**** MATERIAL TO PROCESS ****

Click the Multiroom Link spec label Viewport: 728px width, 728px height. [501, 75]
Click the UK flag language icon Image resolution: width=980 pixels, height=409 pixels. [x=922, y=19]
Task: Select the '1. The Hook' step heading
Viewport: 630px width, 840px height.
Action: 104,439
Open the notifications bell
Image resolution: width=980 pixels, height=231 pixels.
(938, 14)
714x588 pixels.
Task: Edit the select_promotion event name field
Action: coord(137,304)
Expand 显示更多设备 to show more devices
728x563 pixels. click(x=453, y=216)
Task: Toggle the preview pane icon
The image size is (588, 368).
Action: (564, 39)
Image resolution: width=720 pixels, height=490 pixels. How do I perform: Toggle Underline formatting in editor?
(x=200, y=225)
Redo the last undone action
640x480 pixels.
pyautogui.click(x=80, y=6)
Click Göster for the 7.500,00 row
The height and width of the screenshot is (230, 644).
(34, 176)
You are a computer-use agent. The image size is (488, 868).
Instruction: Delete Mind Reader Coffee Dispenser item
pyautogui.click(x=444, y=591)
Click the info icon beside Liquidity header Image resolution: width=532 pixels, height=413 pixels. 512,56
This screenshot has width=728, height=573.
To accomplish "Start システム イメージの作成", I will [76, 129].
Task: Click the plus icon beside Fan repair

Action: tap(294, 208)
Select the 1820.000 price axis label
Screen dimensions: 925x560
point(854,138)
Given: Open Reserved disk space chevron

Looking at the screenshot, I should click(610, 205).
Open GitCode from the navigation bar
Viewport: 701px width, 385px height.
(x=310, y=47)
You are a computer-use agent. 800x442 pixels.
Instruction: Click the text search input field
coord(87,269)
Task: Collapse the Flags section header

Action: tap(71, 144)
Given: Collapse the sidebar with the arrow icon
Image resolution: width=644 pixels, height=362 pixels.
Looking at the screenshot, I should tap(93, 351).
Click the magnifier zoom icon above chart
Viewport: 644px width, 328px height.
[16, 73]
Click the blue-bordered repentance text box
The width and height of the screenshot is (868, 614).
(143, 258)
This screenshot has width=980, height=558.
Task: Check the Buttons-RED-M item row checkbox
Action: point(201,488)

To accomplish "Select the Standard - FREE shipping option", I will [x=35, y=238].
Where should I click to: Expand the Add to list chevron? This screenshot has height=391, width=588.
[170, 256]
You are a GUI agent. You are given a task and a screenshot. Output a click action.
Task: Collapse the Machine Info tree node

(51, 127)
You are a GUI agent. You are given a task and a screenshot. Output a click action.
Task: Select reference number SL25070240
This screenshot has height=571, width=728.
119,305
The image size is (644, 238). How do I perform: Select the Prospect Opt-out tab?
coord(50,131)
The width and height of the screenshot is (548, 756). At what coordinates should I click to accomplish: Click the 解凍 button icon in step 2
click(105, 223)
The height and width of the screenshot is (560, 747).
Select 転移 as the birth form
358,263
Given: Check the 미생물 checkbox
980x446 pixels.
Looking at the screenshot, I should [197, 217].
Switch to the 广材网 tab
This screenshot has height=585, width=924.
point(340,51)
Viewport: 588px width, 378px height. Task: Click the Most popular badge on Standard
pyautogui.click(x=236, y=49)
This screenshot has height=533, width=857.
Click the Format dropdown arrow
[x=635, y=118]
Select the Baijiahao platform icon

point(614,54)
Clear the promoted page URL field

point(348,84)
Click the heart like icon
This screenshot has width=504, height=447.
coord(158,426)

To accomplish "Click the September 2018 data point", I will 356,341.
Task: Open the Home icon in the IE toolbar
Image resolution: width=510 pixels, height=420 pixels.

****

→ EXERCISE GOAL:
Look above for the line holding "Redo the last undone action" and the line holding "Given: Collapse the", then output exactly those two lines and every line between them, nothing more.

→ EXERCISE OUTPUT:
Redo the last undone action
640x480 pixels.
pyautogui.click(x=80, y=6)
Click Göster for the 7.500,00 row
The height and width of the screenshot is (230, 644).
(34, 176)
You are a computer-use agent. The image size is (488, 868).
Instruction: Delete Mind Reader Coffee Dispenser item
pyautogui.click(x=444, y=591)
Click the info icon beside Liquidity header Image resolution: width=532 pixels, height=413 pixels. 512,56
This screenshot has width=728, height=573.
To accomplish "Start システム イメージの作成", I will [76, 129].
Task: Click the plus icon beside Fan repair

Action: tap(294, 208)
Select the 1820.000 price axis label
Screen dimensions: 925x560
point(854,138)
Given: Open Reserved disk space chevron

Looking at the screenshot, I should click(610, 205).
Open GitCode from the navigation bar
Viewport: 701px width, 385px height.
(x=310, y=47)
You are a computer-use agent. 800x442 pixels.
Instruction: Click the text search input field
coord(87,269)
Task: Collapse the Flags section header

Action: tap(71, 144)
Given: Collapse the sidebar with the arrow icon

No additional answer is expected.